Receptor- and Ligand-Based Study on Novel 2,2′-Bithienyl Derivatives as Non-Peptidic AANAT Inhibitors

Abstract

Arylalkylamine N-acetyl transferase (serotonin N-acetyl transferase, AANAT) is a critical enzyme in the light-mediated regulation of melatonin production and circadian rythm. With the objective of discovering new chemical entities with inhibitory potencies against AANAT, a medium-throughput screening campaign was performed on a chemolibrary. We found a class of molecules based on a 2,2'-bithienyl scaffold, and compound 1 emerged as a first hit. Herein, we describe our progress from hit discovery and to optimization of this new class of compounds. To complete the study, computational approaches were carried out: a docking study which provided insights into the plausible binding modes of these new AANAT inhibitors and a three-dimensional quantitative structure-activity relationship study that applied comparative molecular field analysis (CoMFA) methodology.

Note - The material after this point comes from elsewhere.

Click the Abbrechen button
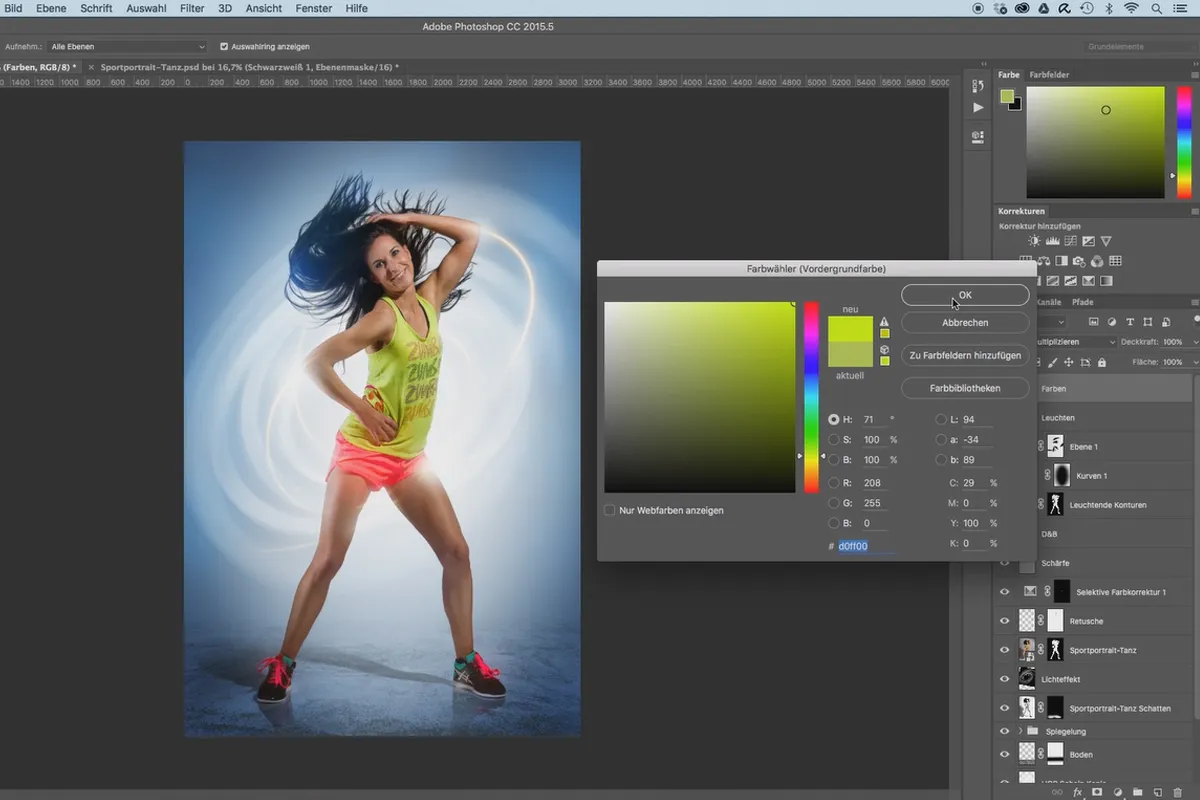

Several CoMFA models were developed (variable alignments and options), and the best predictive one yields good statistical results (q(2) = 0.744, r(2) = 0.891, and s = 0.273). The resulting CoMFA contour maps were used to illustrate the pharmacomodulations relevant to the biological activities in this series of analogs and to design new active inhibitors. This novel series of 2,2'-bithienyl derivatives gives new insights into the design of AANAT inhibitors.